Parliament has announced it is to carry out a wide-ranging inquiry into the effectiveness of press self-regulation, contempt of court, privacy and libel laws.

The cross-party culture, media and sport select committee will begin the investigation in the New Year and has invited newspaper groups and other interested paries to submit evidence ahead of a series of hearings.

The group will look at the effectiveness of the Press Complaints Commission system following a series of libel payouts to the parents of missing British girl Madeleine McCann, their holiday friends “The Tapas Seven” and Robert Murat, the British expat named as a suspect by Portuguese police but subsequently cleared.

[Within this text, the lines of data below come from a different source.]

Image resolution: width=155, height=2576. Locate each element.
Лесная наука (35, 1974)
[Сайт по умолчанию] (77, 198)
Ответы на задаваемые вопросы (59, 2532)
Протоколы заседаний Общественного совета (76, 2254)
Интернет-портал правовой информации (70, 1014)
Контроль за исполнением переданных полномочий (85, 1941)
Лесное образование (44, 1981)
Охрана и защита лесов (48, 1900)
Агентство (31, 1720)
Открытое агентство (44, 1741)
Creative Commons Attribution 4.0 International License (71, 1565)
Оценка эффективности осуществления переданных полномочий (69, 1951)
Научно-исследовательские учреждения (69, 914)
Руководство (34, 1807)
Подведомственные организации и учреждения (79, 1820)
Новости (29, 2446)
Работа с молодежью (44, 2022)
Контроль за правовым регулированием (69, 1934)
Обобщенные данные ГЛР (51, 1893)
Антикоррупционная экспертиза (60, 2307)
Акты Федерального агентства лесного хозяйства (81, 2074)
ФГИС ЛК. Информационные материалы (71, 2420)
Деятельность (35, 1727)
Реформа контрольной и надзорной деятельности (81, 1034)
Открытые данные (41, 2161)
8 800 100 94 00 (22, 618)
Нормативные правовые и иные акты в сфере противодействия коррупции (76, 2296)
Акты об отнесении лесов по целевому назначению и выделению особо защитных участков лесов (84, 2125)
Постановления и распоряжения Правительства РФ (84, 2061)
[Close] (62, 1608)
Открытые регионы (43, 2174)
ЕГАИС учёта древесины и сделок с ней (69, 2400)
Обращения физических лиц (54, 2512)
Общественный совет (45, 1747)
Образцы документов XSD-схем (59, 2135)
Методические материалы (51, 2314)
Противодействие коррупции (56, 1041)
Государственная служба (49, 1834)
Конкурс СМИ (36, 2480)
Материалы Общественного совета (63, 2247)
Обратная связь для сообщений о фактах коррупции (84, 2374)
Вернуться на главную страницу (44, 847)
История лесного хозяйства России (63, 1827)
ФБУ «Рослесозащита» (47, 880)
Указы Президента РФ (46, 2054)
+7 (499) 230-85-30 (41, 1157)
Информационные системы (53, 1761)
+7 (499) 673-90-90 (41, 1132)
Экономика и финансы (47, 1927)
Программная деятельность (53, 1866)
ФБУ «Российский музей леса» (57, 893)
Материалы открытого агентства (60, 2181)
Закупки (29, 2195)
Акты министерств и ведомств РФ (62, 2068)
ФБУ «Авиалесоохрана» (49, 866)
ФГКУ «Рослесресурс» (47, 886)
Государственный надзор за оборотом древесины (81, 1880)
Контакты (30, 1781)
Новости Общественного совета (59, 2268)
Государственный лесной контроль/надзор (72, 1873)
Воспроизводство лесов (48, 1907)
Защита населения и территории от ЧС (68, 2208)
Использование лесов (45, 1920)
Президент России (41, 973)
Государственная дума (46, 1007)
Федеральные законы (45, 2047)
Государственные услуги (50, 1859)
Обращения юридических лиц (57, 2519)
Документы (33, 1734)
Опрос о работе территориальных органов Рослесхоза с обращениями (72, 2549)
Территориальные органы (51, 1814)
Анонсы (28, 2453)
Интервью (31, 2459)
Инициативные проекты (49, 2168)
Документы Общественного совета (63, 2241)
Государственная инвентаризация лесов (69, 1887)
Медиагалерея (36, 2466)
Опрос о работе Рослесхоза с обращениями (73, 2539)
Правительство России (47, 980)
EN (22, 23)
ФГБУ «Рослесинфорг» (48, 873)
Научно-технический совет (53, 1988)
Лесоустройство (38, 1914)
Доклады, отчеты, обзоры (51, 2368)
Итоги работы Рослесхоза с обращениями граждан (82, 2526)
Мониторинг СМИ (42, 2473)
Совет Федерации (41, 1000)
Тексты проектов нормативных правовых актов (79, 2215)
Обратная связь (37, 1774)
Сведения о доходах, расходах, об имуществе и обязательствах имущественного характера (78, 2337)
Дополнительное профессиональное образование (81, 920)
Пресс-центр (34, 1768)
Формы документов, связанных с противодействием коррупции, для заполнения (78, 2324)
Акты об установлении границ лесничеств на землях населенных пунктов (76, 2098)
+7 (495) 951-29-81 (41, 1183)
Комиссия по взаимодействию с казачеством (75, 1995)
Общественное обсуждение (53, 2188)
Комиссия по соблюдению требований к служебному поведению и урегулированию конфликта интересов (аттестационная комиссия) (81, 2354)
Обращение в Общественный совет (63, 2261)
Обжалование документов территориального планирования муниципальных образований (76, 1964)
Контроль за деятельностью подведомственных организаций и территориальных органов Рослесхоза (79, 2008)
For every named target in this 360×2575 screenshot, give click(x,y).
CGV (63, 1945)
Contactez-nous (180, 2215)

The committee said it was seeking views on whether the McCann case has exposed ‘a serious weakness in the self-regulatory regime”, and will ask ‘what changes news organisations themselves have made in the light of the case”.

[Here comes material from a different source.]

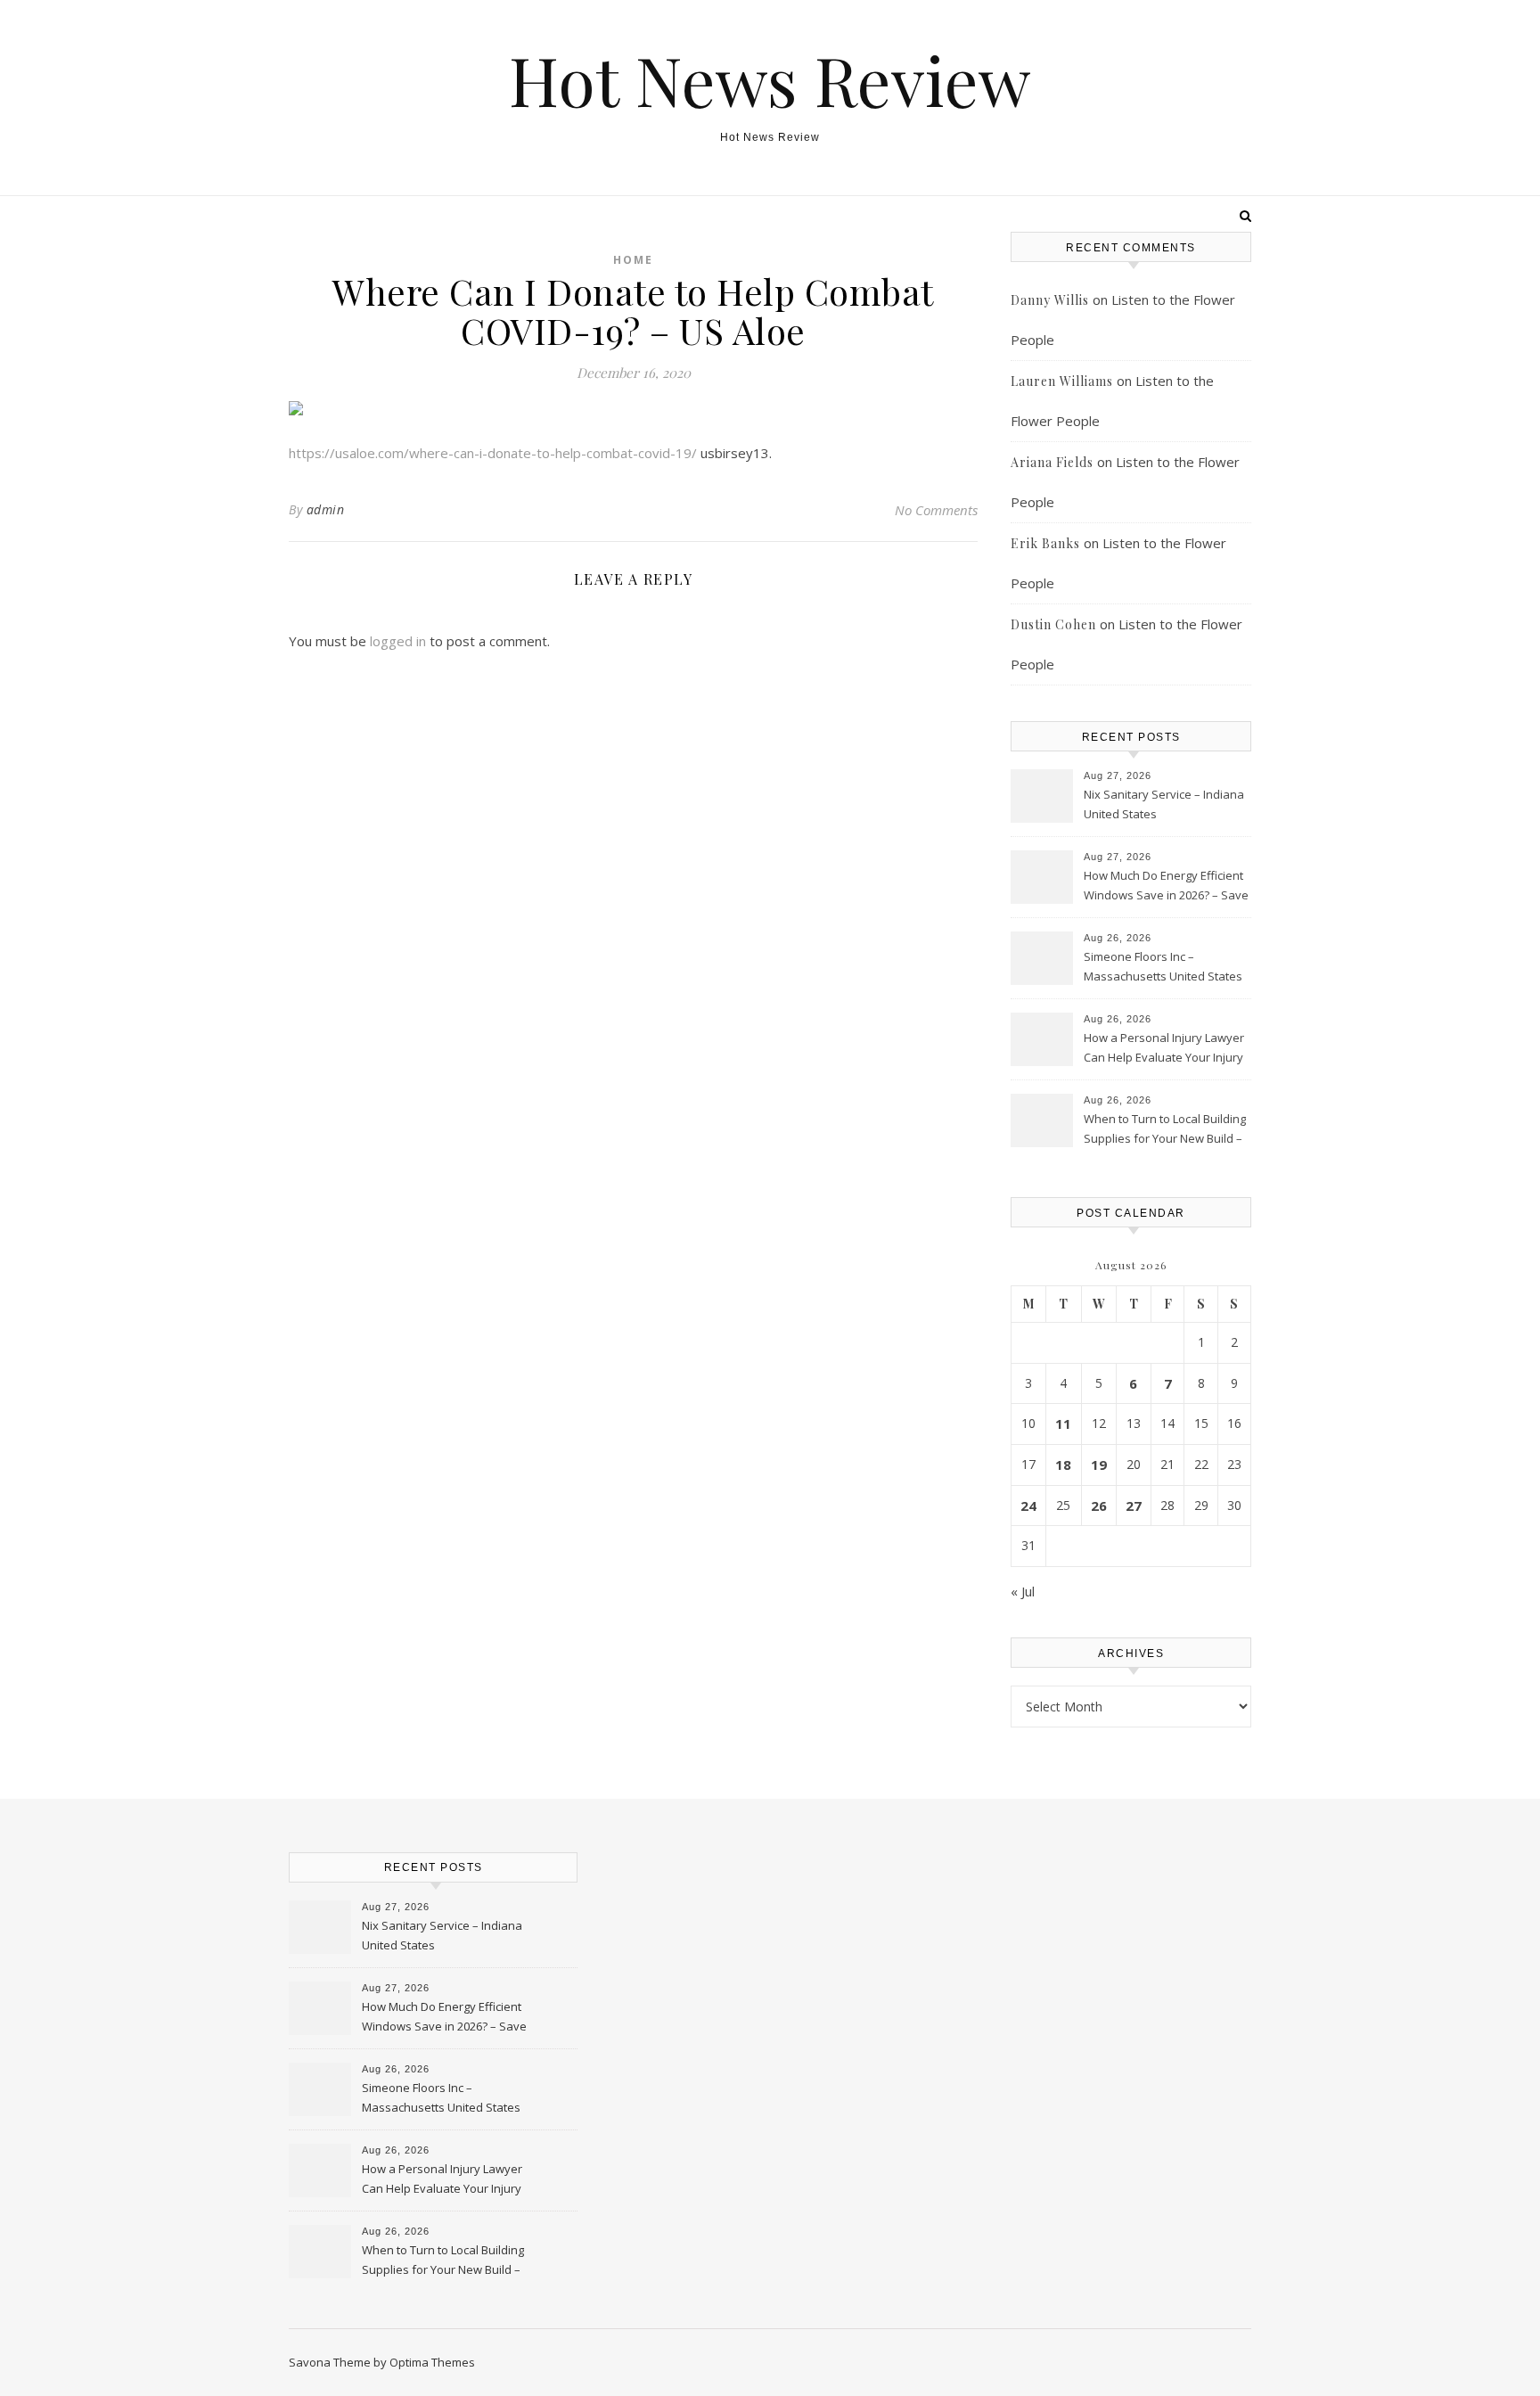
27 (1134, 1505)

In March, Express Newspapers paid substantial libel damages to Kate and Gerry McCann for publishing more than 100 defamatory stories about the couple. Robert Murat accepted £600,000 from Associated Newspapers, Express Newspapers, MGN and News Group Newspapers in July. This was followed last month by a £375,000 payout by Express Newspapers to the so-called ‘tapas seven”.

CFA under the spotlight

The select committee, chaired by John Whittingdale, has also invited opinions from the industry on the effect British libel law is having on reporting, and the impact of the ‘no-win no-fee’conditional fee agreement scheme for libel and privacy cases.

Journalists across the industry have expressed concerns over how CFAs have been used. Lawyers taking cases on a no-win, no-fee basis can charge a success fee equivalent to 100 per cent on top of their normal fee.

Although the CFAs were intended to help ordinary people gain access to justice there is concern at their frequent use by wealthy celebrities.

The effectiveness of contempt of court laws in an online age, and the impact of the European Convention of Human Rights on press freedom will also come under the spotlight.

The select committee said it would accept written submissions from interested parties until 14 January, after which a timetable of oral evidence sessions will be announced.

The committee is currently carrying out reviews into the BBC’s commercial activities, with both the BBC director general Mark Thompson and BBC Trust chairman Sir Michael Lyons called to give evidence this morning.